第6話猫又vs悪霊

『フシャーッ』

「ウウウウウウ」


 孝樹に近づいてくる白装束の幽霊に対して、猫又は牙をむき出しにして威嚇する。尻尾を縦にぴんと伸ばし、全身の毛を逆立てて一回り体を大きく見せた猫又に、目の下に濃い隈を浮かべたスーツ姿の成人男性の幽霊は怯み、すごすごと去っていった。


 やってやったぞと言わんばかりに猫又は孝樹の頭上で胸を張り、孝樹の肩を尻尾でぺしんぺしんと叩いた。


「ふあ……最近朝早く家を出る必要がなくなって少し夜更かしの習慣がついちゃって駄目だよねぇ」


 独り言のようにつぶやいた孝樹は足取り軽く学校への道を歩く。顔の血色はよく、全身がとても軽いと孝樹は感じていた。


 それもそのはず。これまで孝樹は多数の幽霊を引き寄せ、その中に混じる悪霊によって多数の不幸に遭遇していたのだから。そうして彼に憑いていた幽霊は追い払われ、孝樹は平穏な日常を謳歌していた。


 ひとえに自分を埋葬してくれた孝樹への恩返しのために、猫又は今日も孝樹を悪霊たちから守っていた。


 ちなみに、孝樹に近づいてくる幽霊たちは未来には見えていない。理由は、未来の霊視能力がそれほど強くないため。


 幽霊は基本的に現世への未練によって幽世に移動することなくこの世にとどまる魂であり、その力はそれほど強くない。強烈な負の感情を宿した強い悪霊であれば未来でも見ることができるだろうが、猫又が追い払う程度の低級の悪霊を未来が見ることはできなかった。

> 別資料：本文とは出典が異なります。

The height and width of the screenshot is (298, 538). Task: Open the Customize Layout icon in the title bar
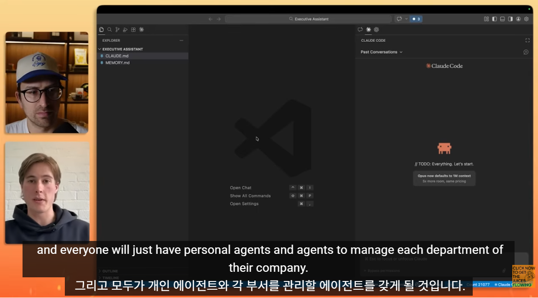click(486, 19)
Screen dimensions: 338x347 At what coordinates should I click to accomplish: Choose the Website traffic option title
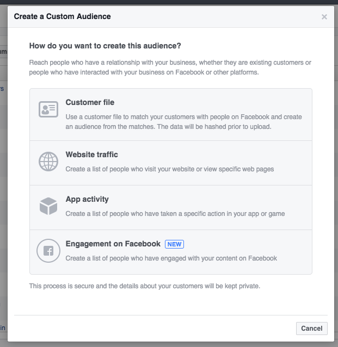click(91, 154)
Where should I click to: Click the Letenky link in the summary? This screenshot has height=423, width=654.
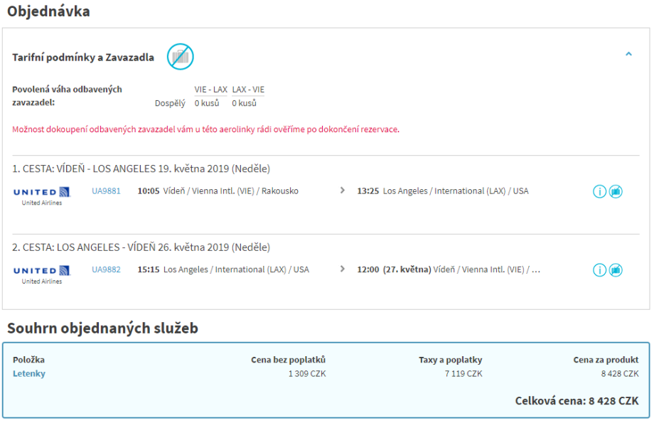(28, 374)
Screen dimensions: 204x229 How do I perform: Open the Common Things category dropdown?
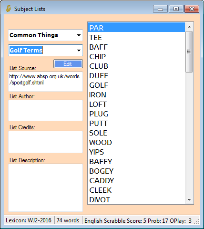pyautogui.click(x=45, y=35)
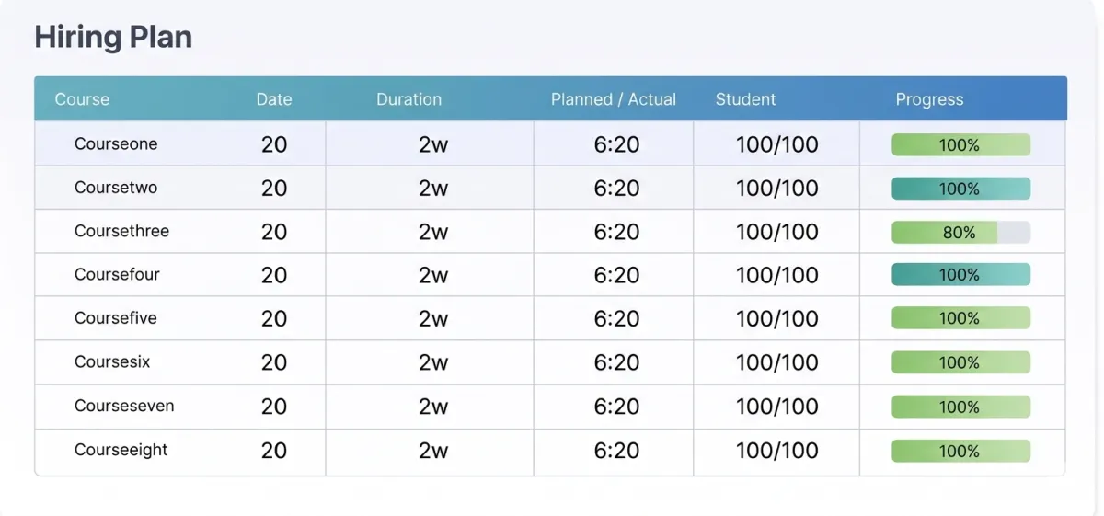The image size is (1104, 516).
Task: Click the Coursefour course name
Action: (117, 275)
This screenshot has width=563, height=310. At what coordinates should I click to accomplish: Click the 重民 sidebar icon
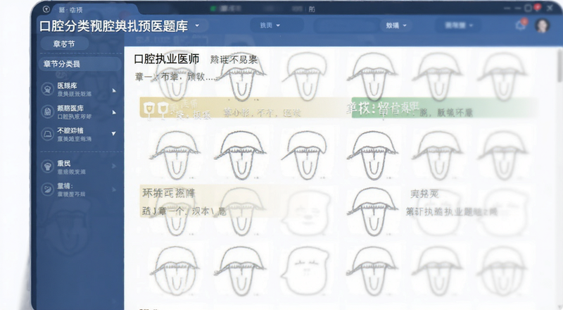pyautogui.click(x=47, y=166)
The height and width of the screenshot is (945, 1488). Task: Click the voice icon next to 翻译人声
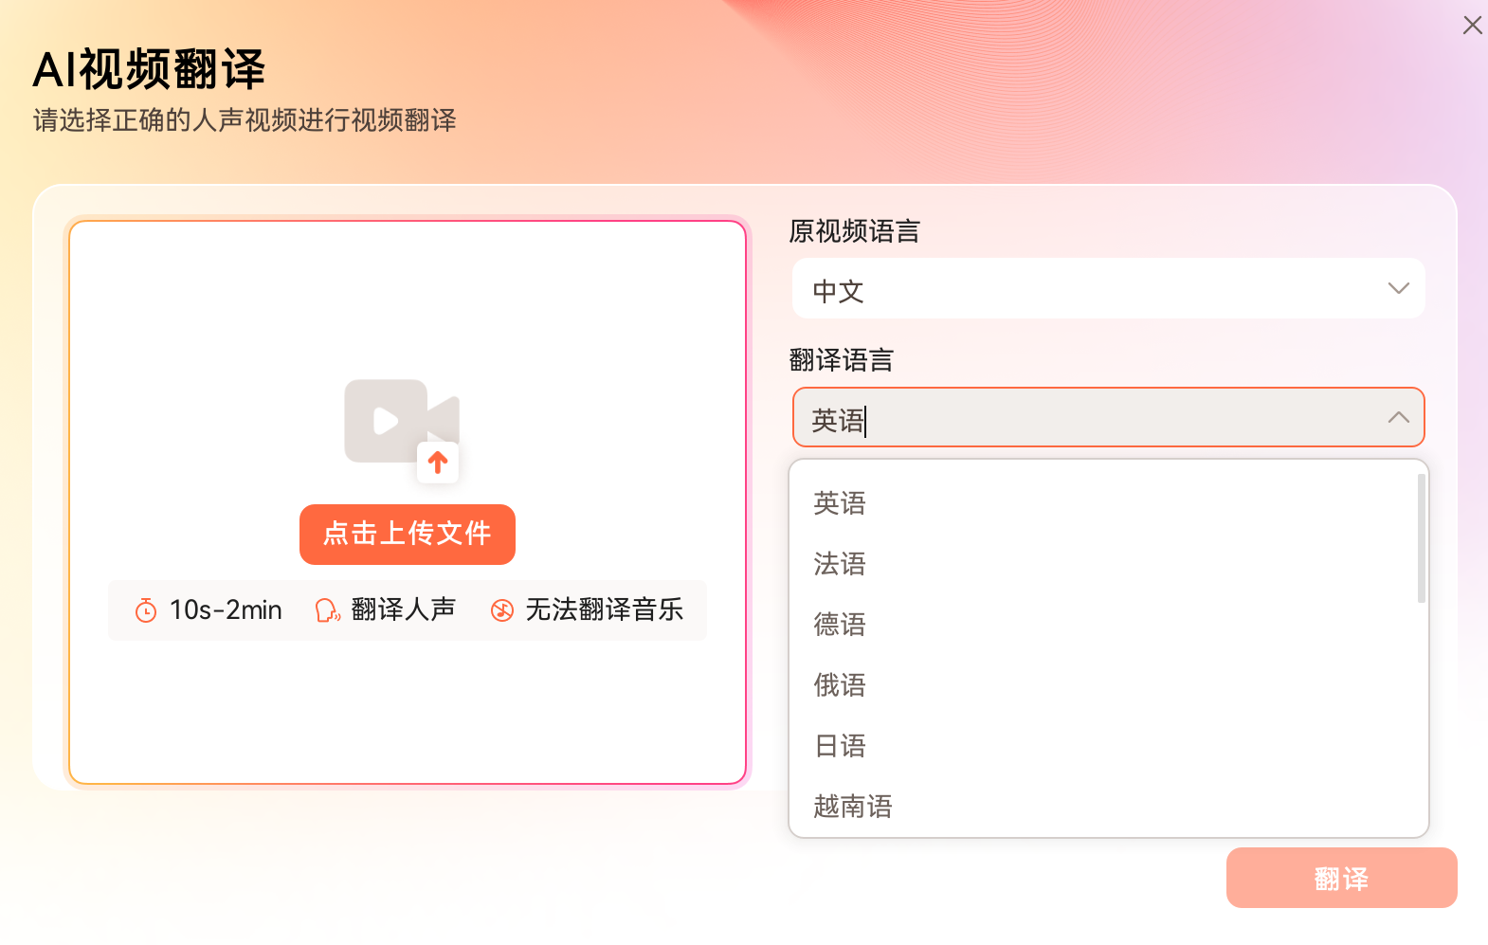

 そのため、未来の目から見ると、猫又が悪霊を追い払う動きは、自分を挑発しているように受け取れるものだった。

 威嚇してみたり、爪を伸ばした手を振ってみたり、孝樹に触れようとする悪霊の手を尻尾ではじいたりする一連の動きは、状況を知らず猫又しか見えない未来には、煽りにしか見えなかった。


 それもあって未来はますます孝樹を――より正確には猫又を――にらむように見つめ、それによってさらに周囲の誤解が広がっていった。


 学園の女神は飯島孝樹を強く愛している――そんな噂は、もはや学園中の生徒及び教員の知るところとなった。

 それでも未来は授業中などはしっかり先生の話を聞いており、特に問題にはなっていなかった、のだが。


「……?」


 その日、未来はやけに体調が悪かった。朝、学校についてからずっと寒気がしていて、顔色も悪かったようで友人たちにひどく心配された。


「未来ちゃん、保健室いった方がよさそうだよ?」


 さすがにこれはまずいと思った白崎に声を掛けられ、未来は一瞬の逡巡の末、彼女の肩を借りて保健室で休むことにした。ちなみに、白崎が未来を保健室に連れて行くのは、白崎が女子の保健委員だからである。

 白崎は全体に目を向けることができる、頼りになる女子なのだ。


 重い体を白崎に支えてもらい、未来は授業開始目前で人気がなくなった廊下を進む。


 けれど教室を出てしばらくすれば寒気は収まり、全身の鳥肌も落ち着いた。首をかしげるばかりな未来に気づいて、白崎も不思議そうに眼を瞬かせる。


「大丈夫そうだね?」

「うん。どうしたんだろう?今はすっごく調子がいいかな」

「……どういうことだろ?」

「さあ?」


 顔を見合わせて首をかしげる二人だけれど、偶然今体調がよくなっただけかもしれないと、ひとまず保健室に向かうことにした。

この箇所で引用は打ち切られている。